Мы сидели у себя на крыше и беседовали, пока я перепечатывал, меняя лишь наречия и прилагательные, сообщения из «Комерсио» и «Пренса» для радиообзора «Панамерикана» к двенадцати часам. Хавьер был моим лучшим другом, мы встречались с ним ежедневно хоть на минуту, лишь для того чтобы убедиться, что мы существуем. Хавьеру были свойственны изменчивые и противоречивые порывы, но при этом всегда искренние; он слыл звездой литературного факультета Католического университета, где до него не было ни столь способного студента и пламенного любителя поэзии, ни столь остроумного комментатора сложнейших текстов. Никто не сомневался в том, что он с блеском защитит диплом, станет блестящим преподавателем и не менее блестящим критиком и поэтом. Но в один прекрасный день Хавьер поразил всех: он забросил работу над дипломом, отказался от литературы и от Католического университета и записался студентом факультета экономики в университет Сан-Маркос. Если кто-либо интересовался причиной бегства, он отвечал (а может быть, просто отшучивался), что диплом, над которым он трудился, открыл ему глаза. Труд его назывался «Пословицы и поговорки в творчестве Рикардо Пальмы»[4]. В поисках этих пословиц и поговорок Хавьеру пришлось чуть не с лупой проштудировать «Перуанские традиции», а так как он был человеком обязательным и пунктуальным, то делал множество научных выписок, их накопился у него целый ящик. Однажды утром он сжег на пустыре этот ящик – мы вместе отплясывали индейский танец вокруг филологического костра – и решил, что ненавидит литературу и что даже экономика лучше того, чем он занимался прежде. Хавьер проходил практику в Центральном ипотечном банке и всегда отыскивал предлог, чтобы по утрам удирать в «Радио Панамерикана». От филологического кошмара, связанного с прежним коллекционированием, у него осталась привычка истязать меня пословицами, как говорится, без зазрения совести.

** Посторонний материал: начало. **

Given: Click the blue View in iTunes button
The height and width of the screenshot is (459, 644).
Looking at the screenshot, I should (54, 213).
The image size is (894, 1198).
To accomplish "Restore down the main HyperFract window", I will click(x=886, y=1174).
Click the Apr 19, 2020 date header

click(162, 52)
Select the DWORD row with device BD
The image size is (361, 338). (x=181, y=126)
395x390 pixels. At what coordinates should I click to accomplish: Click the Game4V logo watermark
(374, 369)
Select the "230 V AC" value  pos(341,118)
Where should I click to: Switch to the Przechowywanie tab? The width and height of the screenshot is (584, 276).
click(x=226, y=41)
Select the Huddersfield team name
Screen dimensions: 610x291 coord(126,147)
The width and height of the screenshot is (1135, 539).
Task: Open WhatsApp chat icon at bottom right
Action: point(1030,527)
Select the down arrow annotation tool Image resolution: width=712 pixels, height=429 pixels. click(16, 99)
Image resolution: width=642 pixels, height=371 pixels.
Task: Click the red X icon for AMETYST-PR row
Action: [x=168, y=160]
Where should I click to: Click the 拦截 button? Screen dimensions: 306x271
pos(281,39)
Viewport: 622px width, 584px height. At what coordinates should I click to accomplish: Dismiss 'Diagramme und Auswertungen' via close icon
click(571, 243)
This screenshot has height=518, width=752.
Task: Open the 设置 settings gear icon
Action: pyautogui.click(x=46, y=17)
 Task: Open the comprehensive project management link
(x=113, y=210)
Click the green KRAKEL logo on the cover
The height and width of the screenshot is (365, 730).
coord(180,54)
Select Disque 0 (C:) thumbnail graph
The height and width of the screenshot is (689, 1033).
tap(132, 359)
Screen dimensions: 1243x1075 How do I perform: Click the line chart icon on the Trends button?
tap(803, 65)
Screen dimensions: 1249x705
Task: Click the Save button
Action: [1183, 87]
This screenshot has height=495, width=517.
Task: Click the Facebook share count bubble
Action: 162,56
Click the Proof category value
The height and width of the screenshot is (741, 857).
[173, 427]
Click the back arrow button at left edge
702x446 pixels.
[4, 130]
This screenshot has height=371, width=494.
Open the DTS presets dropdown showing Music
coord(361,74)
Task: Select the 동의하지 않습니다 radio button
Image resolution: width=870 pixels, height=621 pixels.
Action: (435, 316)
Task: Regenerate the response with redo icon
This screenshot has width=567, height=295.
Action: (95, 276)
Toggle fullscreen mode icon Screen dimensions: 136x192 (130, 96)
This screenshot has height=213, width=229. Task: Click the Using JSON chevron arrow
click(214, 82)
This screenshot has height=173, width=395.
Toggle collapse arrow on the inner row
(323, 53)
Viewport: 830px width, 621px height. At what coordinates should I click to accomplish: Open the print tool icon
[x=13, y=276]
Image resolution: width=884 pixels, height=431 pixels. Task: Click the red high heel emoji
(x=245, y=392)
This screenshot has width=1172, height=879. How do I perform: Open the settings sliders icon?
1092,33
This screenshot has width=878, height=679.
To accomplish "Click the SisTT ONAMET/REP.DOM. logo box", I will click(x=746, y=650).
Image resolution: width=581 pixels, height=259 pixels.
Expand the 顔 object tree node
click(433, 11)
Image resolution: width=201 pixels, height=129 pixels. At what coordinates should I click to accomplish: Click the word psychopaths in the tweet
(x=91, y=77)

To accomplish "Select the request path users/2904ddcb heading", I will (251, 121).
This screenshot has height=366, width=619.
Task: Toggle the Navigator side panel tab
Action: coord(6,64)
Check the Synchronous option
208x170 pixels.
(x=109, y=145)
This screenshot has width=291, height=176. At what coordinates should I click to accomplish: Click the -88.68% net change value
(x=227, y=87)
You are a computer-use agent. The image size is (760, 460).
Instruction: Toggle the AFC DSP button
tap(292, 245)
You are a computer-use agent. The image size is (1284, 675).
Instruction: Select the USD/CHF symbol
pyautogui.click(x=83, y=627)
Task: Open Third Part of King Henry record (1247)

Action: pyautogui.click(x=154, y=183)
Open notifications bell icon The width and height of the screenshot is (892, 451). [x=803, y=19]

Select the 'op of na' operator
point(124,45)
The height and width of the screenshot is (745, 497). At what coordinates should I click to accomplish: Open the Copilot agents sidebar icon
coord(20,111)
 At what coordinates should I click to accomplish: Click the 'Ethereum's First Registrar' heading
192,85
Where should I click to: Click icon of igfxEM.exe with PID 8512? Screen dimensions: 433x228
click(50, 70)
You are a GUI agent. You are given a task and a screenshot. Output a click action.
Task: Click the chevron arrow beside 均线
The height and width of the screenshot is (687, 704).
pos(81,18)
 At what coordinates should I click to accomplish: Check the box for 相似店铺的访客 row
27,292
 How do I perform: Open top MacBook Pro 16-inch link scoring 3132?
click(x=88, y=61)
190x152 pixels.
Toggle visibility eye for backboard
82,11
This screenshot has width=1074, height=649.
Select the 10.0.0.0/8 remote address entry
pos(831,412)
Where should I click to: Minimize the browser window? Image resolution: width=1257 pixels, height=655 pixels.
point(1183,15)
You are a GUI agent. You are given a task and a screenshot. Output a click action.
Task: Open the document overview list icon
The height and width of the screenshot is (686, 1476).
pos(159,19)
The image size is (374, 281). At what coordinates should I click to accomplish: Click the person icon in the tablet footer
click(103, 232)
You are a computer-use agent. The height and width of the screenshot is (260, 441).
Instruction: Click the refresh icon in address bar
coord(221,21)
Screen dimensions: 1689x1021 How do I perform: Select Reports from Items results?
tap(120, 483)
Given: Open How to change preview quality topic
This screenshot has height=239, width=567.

Меня очень удивило, что тетушка Хулия – боливийка и жительница Ла-Паса – ничего не слышала о Педро Камачо. Правда, она пояснила мне, что никогда не слышала ни одной радиопостановки и нога ее ни разу не ступала в театры с той поры, как она исполнила роль Сумерек в «Танце часов» в год окончания колледжа под присмотром ирландских монахинь. («И не вздумай меня спрашивать, когда это было, Марито!»)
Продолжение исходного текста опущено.